6. Seek to God, that he would direct you, and bless you, in this pursuit after knowledge. This is the apostle's direction, Jam. i. 5. "If any man lack wisdom, let him ask it of God, who giveth to all liberally, and upbraideth not." God is the fountain of all divine knowledge: Prov. ii. 6. "The Lord giveth wisdom: out of his mouth cometh knowledge and understanding." Labour to be sensible of your own blindness and ignorance, and your need of the help of God, lest you be led into error, instead of true knowledge: I Cor. iii. 18. "If any man would be wise, let him become a fool, that he may be wise."

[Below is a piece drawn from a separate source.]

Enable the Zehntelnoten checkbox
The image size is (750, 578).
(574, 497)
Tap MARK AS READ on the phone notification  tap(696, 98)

7. Practise according to what knowledge you have. This will be the way to know more. The Psalmist warmly recommends this way of seeking knowledge in divine truth, from his own experience: Psal. cxix. 100." I understand more than the ancients, because I keep thy precepts." Christ also recommends the same: John vii. 17." If any man will do his will, he shall know of the doctrine, whether it be of God, or whether I speak of myself."
DEUT. XV. 7-12.
If there be among you a poor man of one of thy brethren, within any of thy gates, in thy land which the Lord thy God giveth thee, thou shalt not harden thine heart, nor shut thine hand from thy poor brother: But thou shalt open thine hand wide unto him, and shalt surely lend him sufficient for his need, in that which he wanteth. Beware that there be not a thought in thy wicked heart, saying, The seventh year, the year of release, is at hand: and thine eye be evil against thy poor brother, and thou givest him nought, and he cry unto the Lord against thee, and it be sin unto thee. Thou shalt surely give him, and thine heart shall not be grieved when thou givest unto him: because that for this thing the Lord thy God shall bless thee in all thy works, and in all that thou pultest thine hand unto. For the poor shall never cease out of the land: therefore I command thee, saying, Thou shall open thine hand wide unto thy brother, to thy poor, and to thy needy, in thy land.
The Words explained.
THE duty here enjoined is giving to the poor: "If there be among you a poor man of one of thy brethren, thou shalt not harden thine heart, nor shut thine hand from thy poor brother:-Thou shalt surely give him." Here by thy poor brother is to be understood the same as in other places is meant by neighbour. It is explained in Levit. xxv. 35, to mean not only those of their own nation, but even strangers and sojourners: "And if thy brother be waxen poor, and fallen in
decay with thee; then thou shalt relieve him: yea, though he be a stranger, or a sojourner." The Pharisees indeed interpreted it to signify only one of their own nation; but Christ condemns this interpretation, Luke x. 29, &c. and teaches, in contradiction to their opinion, that the rules of charity, in the law of Moses, are to be extended to the Samaritans, who were not of their nation, and between whom and the Jews there was the most bitter enmity, and who were a people very troublesome to the Jews.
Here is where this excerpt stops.